How the Integration Works

The Red Hat Event-Driven Ansible Add-on for Splunk, available on Splunkbase, connects Splunk ITSI’s observability and analytics capabilities with Ansible’s automation platform. When Splunk ITSI detects an incident or anomaly, the add-on can trigger automated actions in Ansible using a receive-decide-respond model. Supported integrations include webhooks and the open-source Kafka system for real-time data streaming.

“This isn’t just about alerts—it’s about outcomes. With Red Hat Ansible, we’re giving Splunk customers a better way to accelerate and simplify automated responses for faster MTTR,” said Anush Jayaraman, Director of Partner Solutions Engineering at Red Hat.

Benefits for ITOps Teams

The combined solution aims to reduce manual intervention, lower the volume of service tickets, and improve mean time to resolution (MTTR). By automating routine tasks such as incident ticket generation or on-call notifications, teams can focus on more complex issues and scale their automation maturity over time. Advanced use cases include building Ansible rulebooks and automating threshold-triggered responses.

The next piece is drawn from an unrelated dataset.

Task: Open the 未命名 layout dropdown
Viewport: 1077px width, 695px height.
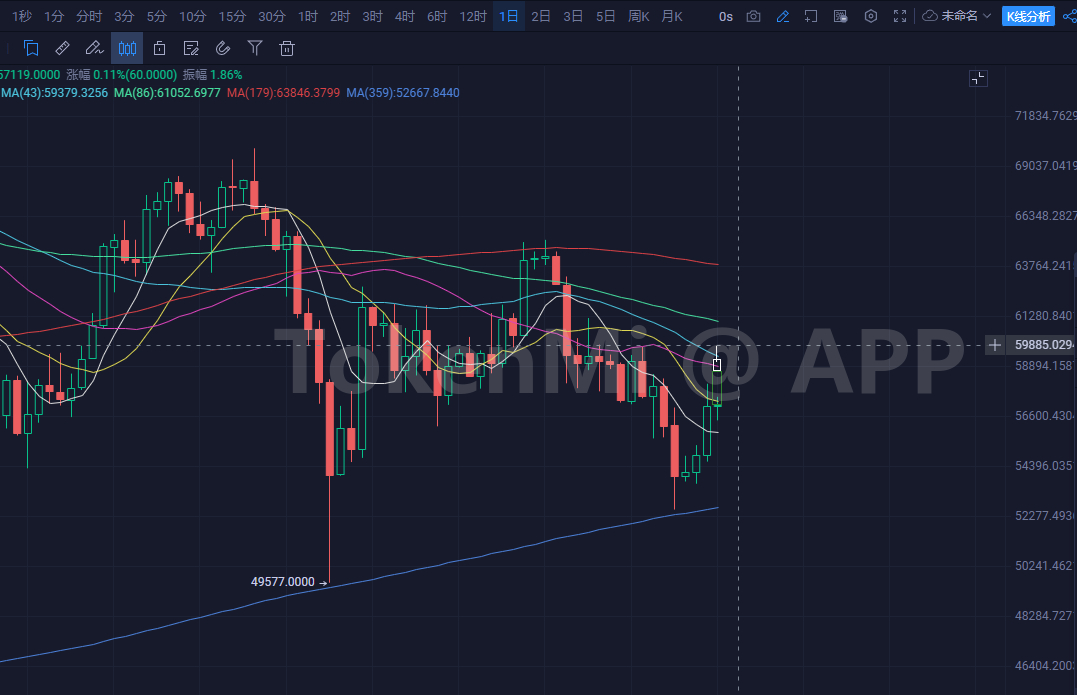Action: coord(957,16)
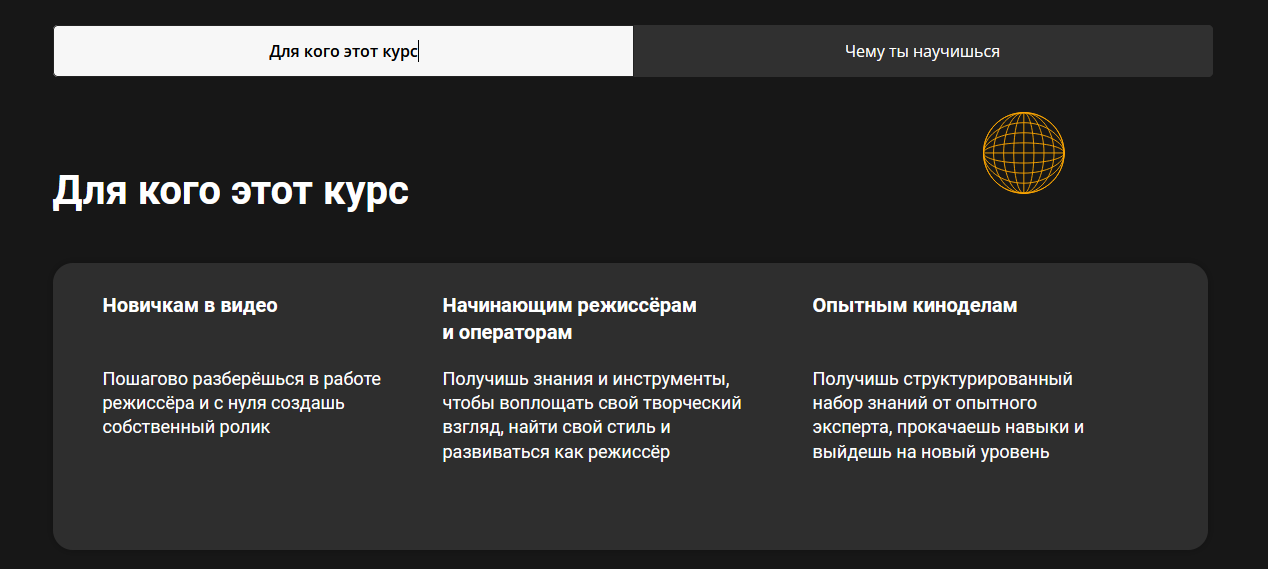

For example, in manufacturing, IoT sensors can generate terabytes of real-time data, which Splunk ITSI can monitor for patterns and anomalies. When a potential issue is detected, Event-Driven Ansible can automatically initiate remediation actions, minimizing downtime and operational risk.

Getting Started and Future Plans

Organizations already using Splunk ITSI and Red Hat Ansible Automation Platform can implement the integration immediately. Splunk and Red Hat recommend starting with simple automation scenarios before expanding to more complex workflows. Additional integrations between Splunk and Red Hat products, such as Red Hat OpenShift Container Platform and Advanced Cluster Security for Kubernetes, are also in development.

The companies plan to showcase the new capabilities at .conf25, with live demonstrations and technical sessions for attendees.

Industry Context

The partnership reflects a broader trend in IT operations management, where observability platforms and automation tools are increasingly integrated to enable proactive, AI-driven incident response. Splunk, now a Cisco company, continues to expand its ecosystem through collaborations with key enterprise software providers like Red Hat.